What was done in the study?
The total study population consisted of all people over the age of 18 residing in British Columbia who used its publicly funded health-care system. Researchers examined health-care data from 1999 through 2003. A person was defined as having RA if they had at least three RA-related physician visits during a two-year period. The study period began at the time of the third RA-related visit (the index date) and continued until the patient experienced a cardiovascular event, left British Columbia or died. For each person with RA, 10 people matched for age, sex and index date (but who did not have RA) were selected from the total study population as the comparator group.
The health records of the people with RA and the comparator group were reviewed for myocardial infarctions, ischemic stroke and death from cardiovascular disease.
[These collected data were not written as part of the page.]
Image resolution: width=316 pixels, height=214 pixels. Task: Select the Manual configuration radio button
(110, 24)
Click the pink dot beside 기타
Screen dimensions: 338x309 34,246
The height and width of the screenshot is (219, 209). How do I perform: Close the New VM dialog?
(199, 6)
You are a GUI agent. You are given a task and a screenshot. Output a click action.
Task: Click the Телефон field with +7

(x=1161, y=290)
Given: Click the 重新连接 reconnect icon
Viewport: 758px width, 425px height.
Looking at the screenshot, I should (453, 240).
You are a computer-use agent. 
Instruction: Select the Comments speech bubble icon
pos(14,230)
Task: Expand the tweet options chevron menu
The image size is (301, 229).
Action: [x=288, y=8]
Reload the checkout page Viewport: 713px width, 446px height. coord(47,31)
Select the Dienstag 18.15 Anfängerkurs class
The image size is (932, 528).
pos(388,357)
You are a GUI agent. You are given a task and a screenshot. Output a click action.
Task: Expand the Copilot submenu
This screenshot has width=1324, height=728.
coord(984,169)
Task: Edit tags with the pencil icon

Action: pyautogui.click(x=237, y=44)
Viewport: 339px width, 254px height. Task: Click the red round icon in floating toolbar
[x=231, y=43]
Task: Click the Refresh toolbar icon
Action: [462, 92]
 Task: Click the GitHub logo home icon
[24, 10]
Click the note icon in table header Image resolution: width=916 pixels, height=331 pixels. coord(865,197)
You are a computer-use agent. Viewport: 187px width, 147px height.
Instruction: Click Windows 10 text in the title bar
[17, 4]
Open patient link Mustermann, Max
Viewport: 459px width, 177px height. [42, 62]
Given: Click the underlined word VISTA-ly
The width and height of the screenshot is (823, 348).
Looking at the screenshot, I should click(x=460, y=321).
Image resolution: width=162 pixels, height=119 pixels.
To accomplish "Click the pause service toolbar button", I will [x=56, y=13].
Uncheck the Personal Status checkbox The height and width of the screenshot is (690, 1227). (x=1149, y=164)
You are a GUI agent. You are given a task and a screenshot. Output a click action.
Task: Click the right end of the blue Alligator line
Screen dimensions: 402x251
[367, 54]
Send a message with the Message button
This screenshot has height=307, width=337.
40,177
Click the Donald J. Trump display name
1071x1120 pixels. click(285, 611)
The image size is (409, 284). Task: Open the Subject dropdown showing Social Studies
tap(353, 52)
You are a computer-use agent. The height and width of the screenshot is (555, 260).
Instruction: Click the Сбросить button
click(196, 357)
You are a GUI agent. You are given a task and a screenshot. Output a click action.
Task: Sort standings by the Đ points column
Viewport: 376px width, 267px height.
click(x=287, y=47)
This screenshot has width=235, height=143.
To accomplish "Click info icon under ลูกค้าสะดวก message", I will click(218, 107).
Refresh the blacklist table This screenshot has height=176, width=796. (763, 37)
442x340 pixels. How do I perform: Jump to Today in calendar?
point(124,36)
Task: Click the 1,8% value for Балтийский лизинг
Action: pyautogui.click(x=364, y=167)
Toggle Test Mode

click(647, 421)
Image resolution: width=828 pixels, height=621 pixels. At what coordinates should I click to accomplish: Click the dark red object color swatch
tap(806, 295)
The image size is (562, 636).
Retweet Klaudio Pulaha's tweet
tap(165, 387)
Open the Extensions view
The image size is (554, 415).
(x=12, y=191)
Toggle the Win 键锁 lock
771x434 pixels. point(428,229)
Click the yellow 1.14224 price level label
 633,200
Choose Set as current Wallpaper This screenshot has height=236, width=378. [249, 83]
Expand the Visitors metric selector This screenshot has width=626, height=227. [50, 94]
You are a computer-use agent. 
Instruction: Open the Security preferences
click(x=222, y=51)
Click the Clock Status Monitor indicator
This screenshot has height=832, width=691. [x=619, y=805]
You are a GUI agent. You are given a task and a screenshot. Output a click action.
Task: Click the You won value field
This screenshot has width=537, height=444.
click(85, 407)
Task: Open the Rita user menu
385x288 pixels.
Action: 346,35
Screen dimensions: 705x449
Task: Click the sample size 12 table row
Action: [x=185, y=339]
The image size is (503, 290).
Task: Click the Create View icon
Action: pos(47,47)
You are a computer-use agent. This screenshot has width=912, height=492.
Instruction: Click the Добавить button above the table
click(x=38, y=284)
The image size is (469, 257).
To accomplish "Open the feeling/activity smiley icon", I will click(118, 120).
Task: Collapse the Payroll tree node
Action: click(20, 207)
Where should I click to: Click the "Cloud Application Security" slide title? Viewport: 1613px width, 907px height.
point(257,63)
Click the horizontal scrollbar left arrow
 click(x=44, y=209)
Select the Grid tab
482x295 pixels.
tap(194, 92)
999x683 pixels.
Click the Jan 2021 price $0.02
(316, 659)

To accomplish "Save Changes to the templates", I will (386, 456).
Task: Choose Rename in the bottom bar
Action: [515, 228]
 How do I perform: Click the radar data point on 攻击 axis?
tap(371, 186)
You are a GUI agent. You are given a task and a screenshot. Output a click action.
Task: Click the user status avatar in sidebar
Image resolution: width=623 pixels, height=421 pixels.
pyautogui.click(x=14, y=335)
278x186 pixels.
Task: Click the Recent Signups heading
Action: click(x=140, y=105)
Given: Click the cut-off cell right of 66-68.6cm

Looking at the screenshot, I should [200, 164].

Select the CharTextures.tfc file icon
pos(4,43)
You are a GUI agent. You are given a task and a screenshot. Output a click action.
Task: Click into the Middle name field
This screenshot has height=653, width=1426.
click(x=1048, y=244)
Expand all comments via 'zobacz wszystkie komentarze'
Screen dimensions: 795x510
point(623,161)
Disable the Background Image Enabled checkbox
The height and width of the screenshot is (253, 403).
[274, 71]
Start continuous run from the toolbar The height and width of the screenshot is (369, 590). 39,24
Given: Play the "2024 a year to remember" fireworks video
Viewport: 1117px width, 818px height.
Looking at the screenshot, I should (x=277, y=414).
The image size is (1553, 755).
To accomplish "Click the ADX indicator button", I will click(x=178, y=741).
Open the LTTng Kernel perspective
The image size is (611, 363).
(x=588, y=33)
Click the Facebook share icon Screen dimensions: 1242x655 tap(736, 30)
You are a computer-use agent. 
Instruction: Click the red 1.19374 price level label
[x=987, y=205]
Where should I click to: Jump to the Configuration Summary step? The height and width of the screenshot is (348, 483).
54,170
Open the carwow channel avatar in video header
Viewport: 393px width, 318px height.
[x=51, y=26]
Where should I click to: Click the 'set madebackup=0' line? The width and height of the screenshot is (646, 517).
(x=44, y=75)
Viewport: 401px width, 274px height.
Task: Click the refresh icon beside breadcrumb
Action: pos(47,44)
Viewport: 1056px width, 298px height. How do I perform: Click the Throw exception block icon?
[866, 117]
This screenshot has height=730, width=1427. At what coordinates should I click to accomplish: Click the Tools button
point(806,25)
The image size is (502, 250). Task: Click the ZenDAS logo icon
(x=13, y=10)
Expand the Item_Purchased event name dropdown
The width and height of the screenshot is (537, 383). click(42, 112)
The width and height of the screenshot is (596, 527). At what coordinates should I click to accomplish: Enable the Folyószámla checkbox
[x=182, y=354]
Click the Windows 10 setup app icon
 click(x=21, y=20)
To determine the effect of a prior cardiovascular event on the risk of having a future cardiovascular event, the researchers looked back two years before the index date to find any pertinent events.
What were the study results?
In total, 25,385 people with RA were identified, with more than 70,000 person-years of follow-up data. People with RA had approximately twice the risk of myocardial infarction and stroke compared with people without RA. They also had a 30% increased risk of cardiovascular death and a heightened risk of 30-day mortality after a cardiovascular event.
Rates were calculated according to age category. Although people with RA had higher risk rates across all age groups, the rate ratio was highest for the youngest age group (18–49 years). The absolute difference in cardiovascular event rates was much higher among patients with RA in the older categories compared with the younger categories (see sidebar). This means that older people with RA were the most likely to sustain a cardiovascular event of some kind (absolute risk), but that people with RA in the youngest category had the proportionately highest risk compared with young people without RA (relative risk).
Next, the team evaluated the pattern of risk among subjects who did or did not have prior cardiovascular events. Here they found that people with RA who had a previous event had a lower risk of experiencing a cardiovascular event during the study period than those without RA who had a prior cardiovascular event. This result was unexpected and the reasoning behind the apparent protective effect is not known.
What does this mean for people with RA?
The group in this study of more than 25,000 RA patients with the highest absolute risk of sustaining a cardiovascular event was older patients with RA. The groups with the highest relative risk were younger RA patients and those RA patients without known cardiovascular disease. Therefore, both young and old RA patients should be included in cardiovascular preventive strategies.
Solomon DH, Goodson NJ, Katz JN, et al. Patterns of cardiovascular risk in rheumatoid arthritis. Ann Rheum Dis. Published online June 2006.